A Dictionary of Behavioral Biases

A project by BE-Inclusive; an LSE group focused on using behavioural science to promote inclusion in the workplace: Catherine Bouckley, Michaela Fricova, Sammy Glatzel, Natalie Hall, Ipsitaa Khullar, Alexandra Kirienko, Sharon Raj, Tina Soh, and Sego Zeller.

Additional authors from The Inclusion Initiative at LSE: Teresa Almeida, Paris Will,
and Dr Grace Lordan.

I hope it inspires some readers to monitor the issues that we raise so that hybrid working does not have winners and losers, but rather makes possible the equalisation of opportunities.

Dr Grace Lordan

The world of work is changing. Once the COVID-19 pandemic ends it is expected that work will return to a “new” normal.This “new” normal is expected to leverage some of the positive changes to work that were enlisted to allow workers to continue to work safely during the pandemic. For professional workers, one such change is a move towards hybrid working. Here, within firms some workers will work on site and others will work from home. For some firms this will mean sequential attendance of employees on-site. For others it will be decided who works on-site fulltime depending on their job. Either way, a move towards hybrid working, where some employees communicate face to face and others online poses challenges for inclusivity. Specific to inclusion, there is a dearth of literature in behavioral science, or indeed in the broader social sciences that provides robust evidence of problems to inclusivity that will arise in a hybrid work setting. 

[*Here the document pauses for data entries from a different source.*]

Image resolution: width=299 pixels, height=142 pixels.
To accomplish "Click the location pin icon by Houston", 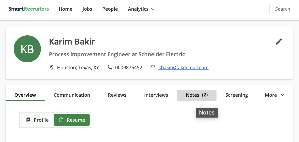I will coord(52,67).
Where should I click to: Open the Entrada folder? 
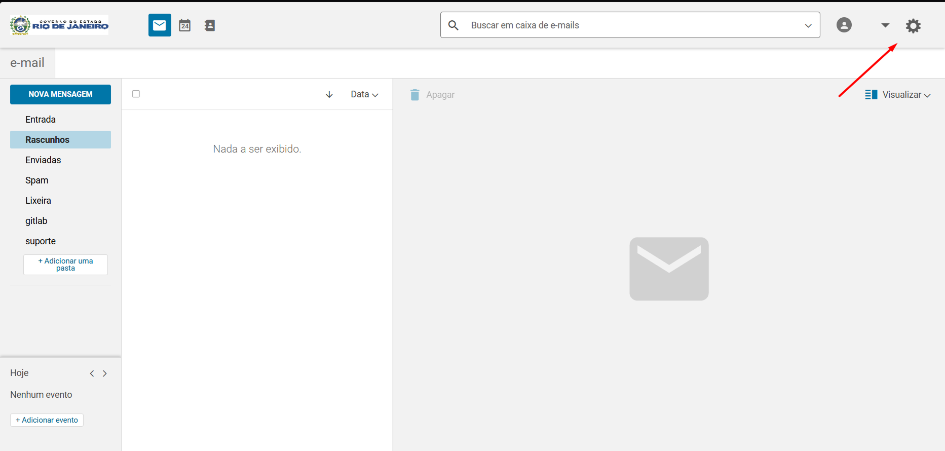coord(41,120)
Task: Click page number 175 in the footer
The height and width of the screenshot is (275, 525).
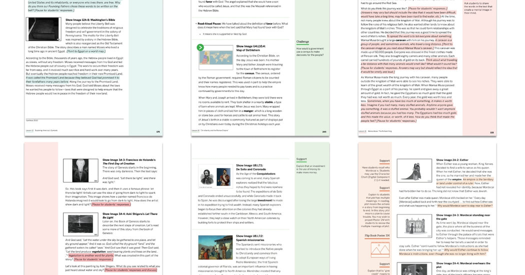Action: 158,132
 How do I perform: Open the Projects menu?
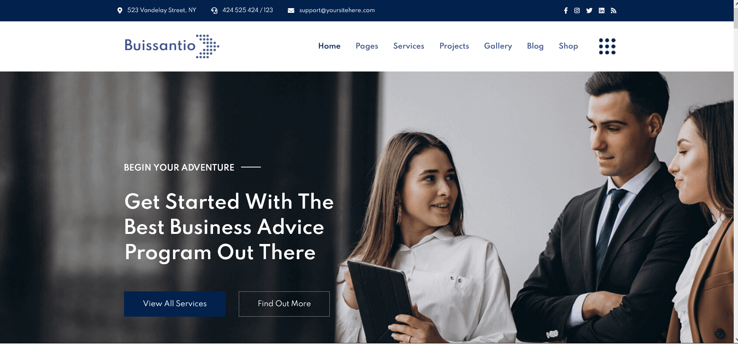454,46
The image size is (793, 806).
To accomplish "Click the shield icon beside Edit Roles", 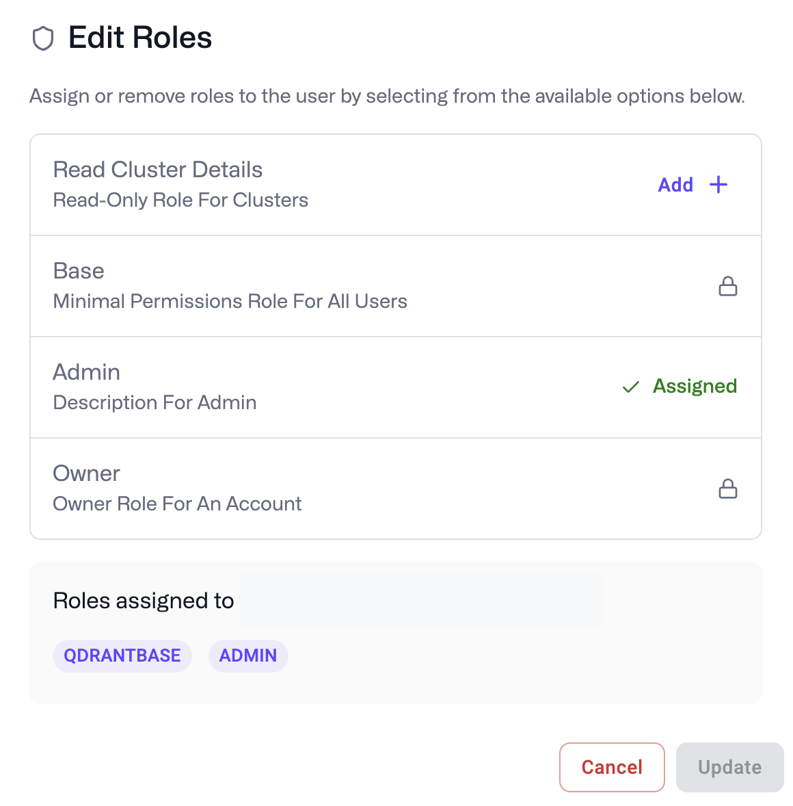I will click(x=43, y=38).
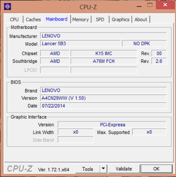Viewport: 176px width, 177px height.
Task: Select the BIOS Version A4CN29WW field
Action: tap(103, 98)
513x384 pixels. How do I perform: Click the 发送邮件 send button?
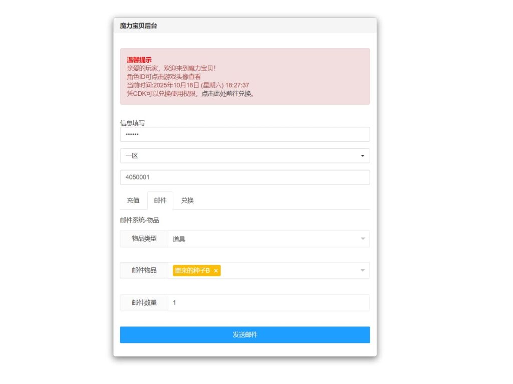point(244,334)
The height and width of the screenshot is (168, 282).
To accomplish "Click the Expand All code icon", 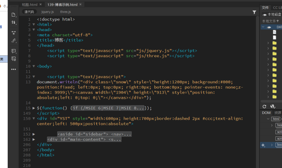I will click(x=14, y=32).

Yet we are only beginning to think about behavioral responses to hybrid working, and to date there has been no discussion as to what behavioral biases are most likely to impact hybrid working. In Hybrid Working: A Dictionary of Behavioral Biases you will find a description of behavioral biases, and an example of how they may arise in hybrid working, as conceived by BE-Inclusive, a talented group of MSc Behavioural Science students at the London School of Economics and Political Science.